Hongkong : un an depuis l’adoption de la loi chinoise sur la sécurité 

Une année se sera écoulée mercredi depuis que la Chine a adopté une loi sur la sécurité pour Hongkong. Le gouvernement chinois a intensifié les contraintes sur la liberté d’expression et les activités politiques, ce qui a transformé une région auparavant connue pour sa liberté de ton.

La loi sur la sécurité cible ce que Pékin qualifie de sécessionnisme, de subversion, d’actes de terrorisme et de collusion avec des forces étrangères. 

Selon la police de Hongkong, 114 personnes ont été arrêtées pour violation présumée de la loi. 
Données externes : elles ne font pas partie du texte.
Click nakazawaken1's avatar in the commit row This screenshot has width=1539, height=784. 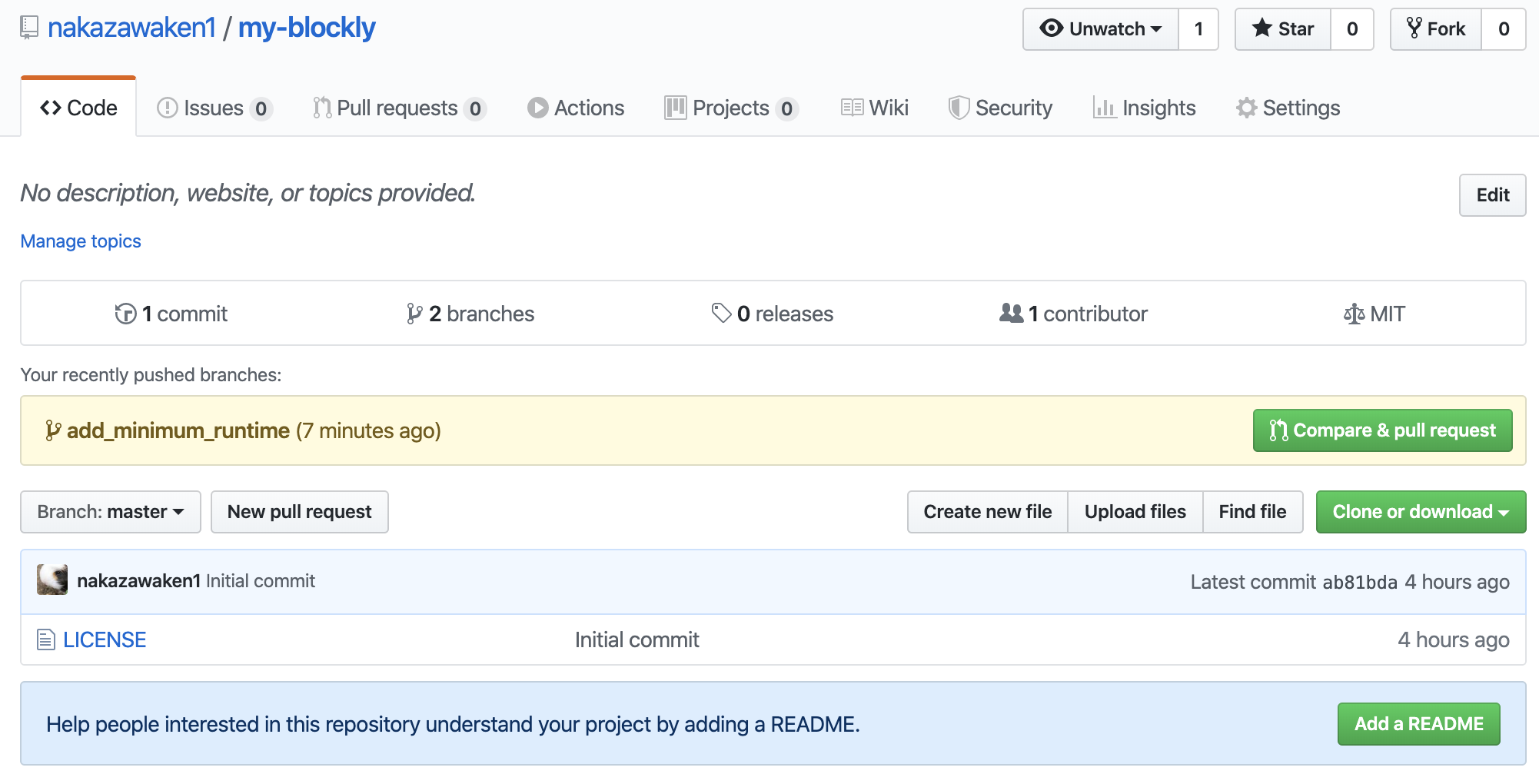52,581
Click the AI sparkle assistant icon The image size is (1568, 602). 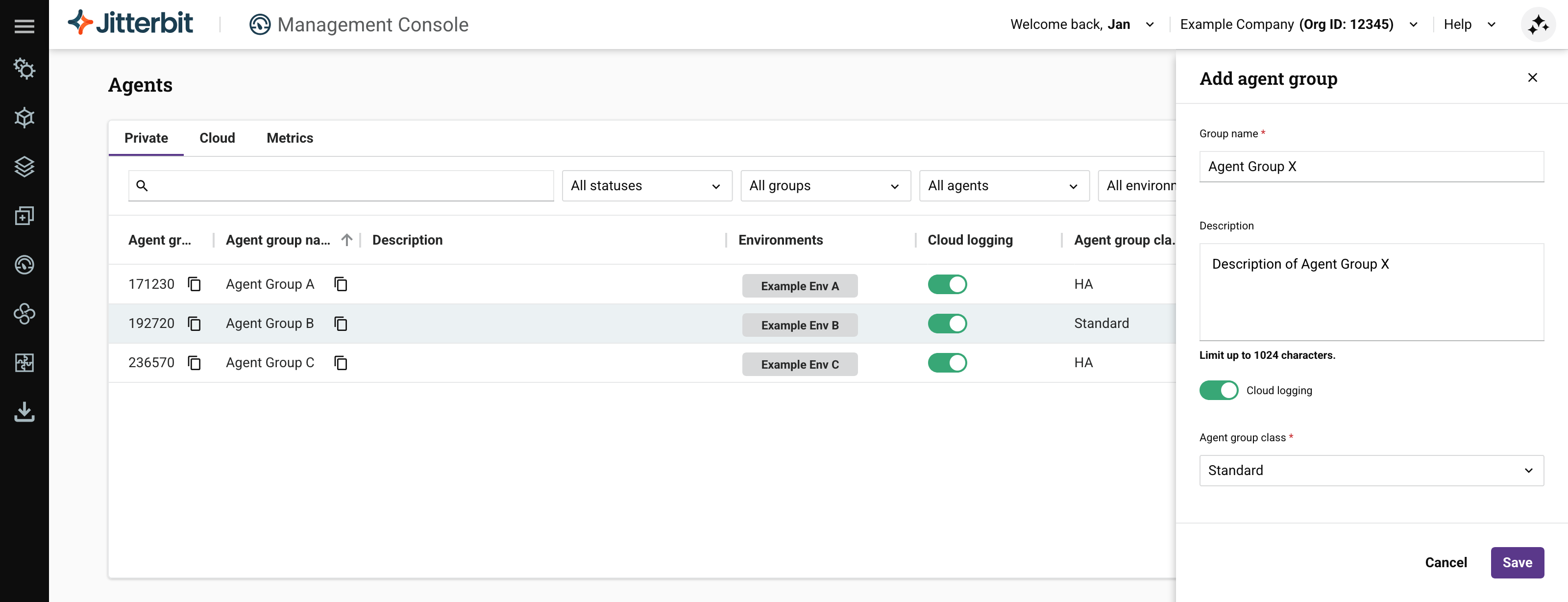click(x=1538, y=25)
Parmi celles-ci, 47 militants prodémocratie ont été inculpés pour leur implication dans des élections primaires non officielles à l’approche d’un scrutin du Conseil législatif prévu l’an dernier.

La police a également arrêté le fondateur et des cadres du quotidien prodémocratie Apple Daily. Le journal critiquait Pékin. Il a été contraint de fermer après que ses avoirs ont été gelés. 

Le système politique hongkongais a aussi subi des changements après l’entrée en vigueur de la loi sur la sécurité. Les habitants ne peuvent pas briguer un poste de fonctionnaire s’ils sont perçus comme manquant de loyauté à l’égard de Pékin.

Les membres des conseils de districts devront vraisemblablement prêter serment d’allégeance aux gouvernements chinois et hongkongais en juillet.

Évoquant les mesures pour lutter contre le coronavirus, la police a interdit les manifestations annuelles à grande échelle qui sont depuis longtemps considérées comme le symbole de la liberté dont jouissent les habitants du territoire.